The organizations that ask us to help them recruit valuable personnel tend to rely on pre-compiled lists of professionals who meet the basic requirements of the job that needs to be filled, as opposed to job postings. However, if you utilize job postings as a means to collect information of interested parties, this approach can work for you too.
We use the power of the human touch to drive results: carefully-crafted, personalized email messages, automated to your chosen parties of interest. Each short message markets the reasons that an ideal candidate for the role would want to join the company, and, most importantly, drives engagement.
As you think about this approach, determine what differentiates your company and why a person with the abilities you seek should want to work with you. Is it the ability to make an impact? The freedom to take the lead on projects? What about working virtually or with extensive team collaboration?
Growth opportunities. Professional development. A family atmosphere. Amazing culture. You know why people like to work at your company. THIS should be the focus for your recruitment strategy — highlighting these factors as you market to your recruits.
And here’s one of the most important keys to success: even though they’re automated, our clients’ messages look like a human being sat down and wrote them that day, and they honestly reflect the people who are sending them.
Should you employ this approach? The personal connection that’s crucial to your company culture will begin to form the moment your recipients open their email.
EVERYTHING IS AWESOME!
A logic gate comes into play by not revealing everything about the role at once. Engaging messages garner responses because the recipients want more information — and by those responses, you can tell who to remove from the process and who to keep.

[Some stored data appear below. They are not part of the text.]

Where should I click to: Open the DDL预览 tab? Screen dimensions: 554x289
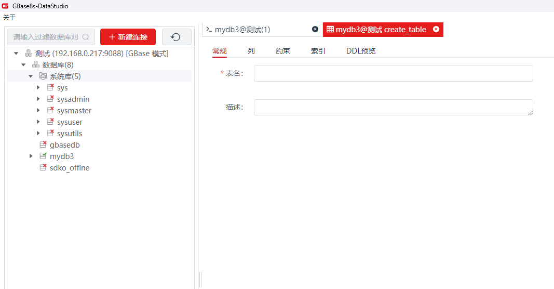[361, 51]
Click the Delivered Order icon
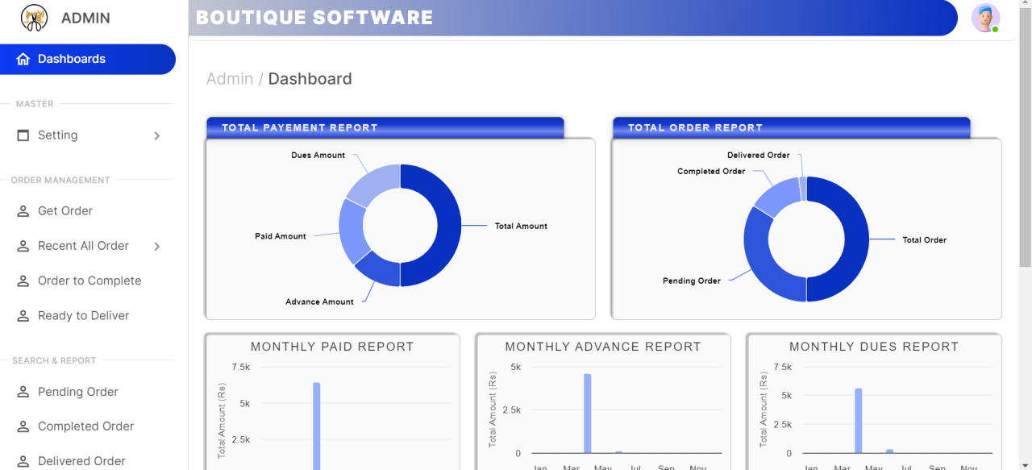 click(23, 460)
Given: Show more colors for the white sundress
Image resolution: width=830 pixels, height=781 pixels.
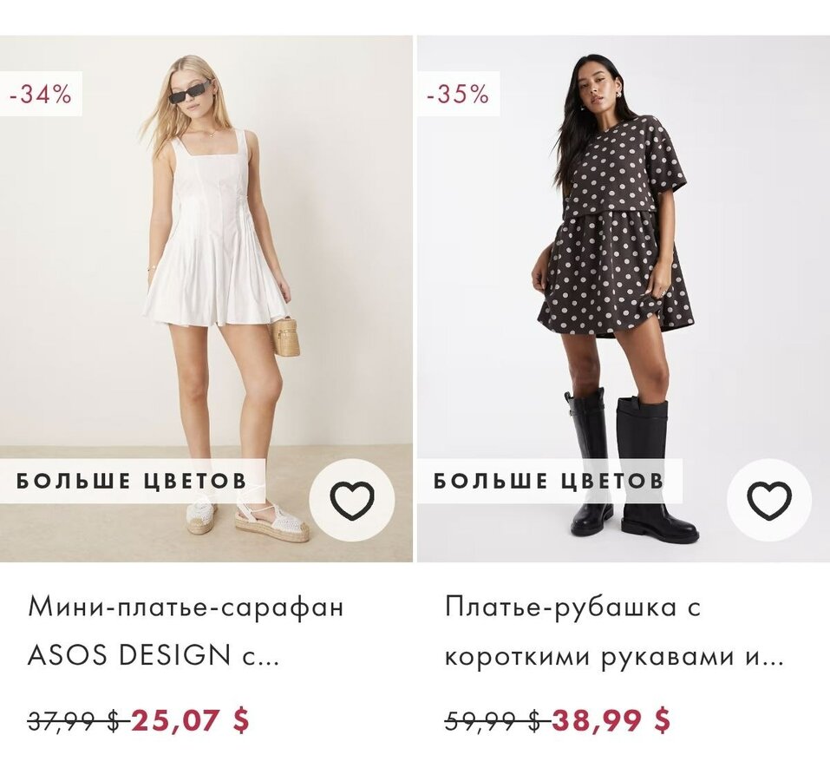Looking at the screenshot, I should coord(132,481).
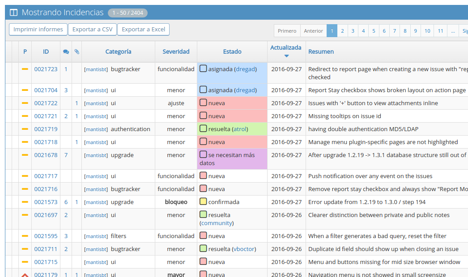Screen dimensions: 468x277
Task: Click the sort arrow under Actualizada
Action: point(286,56)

Recruits who inquire about projects, expectations, and culture are offering strong indicators that they will feed into your team — they’re already seeking to add value. Initial inquiries about pay, expense accounts, or other things that are the recruit’s concerns, not yours, serve as a red flag.
This approach to recruiting leads to personal conversations and ongoing engagement, where you learn a lot about the person, what he or she cares about, and their best qualities before they come in for an interview. You see how they interact and what stands at the top of their priority lists.
Honestly, it works, and it’s a system you can automate.
Like any process — even the old recruiting system — you will have to spend time engaging with those who respond. However, each engagement provides value and reveals much more about the candidate than an impersonal, one-size-fits-all recruitment process. Not only does this save you time, it also makes for more meaningful, productive meetings — a true win-win.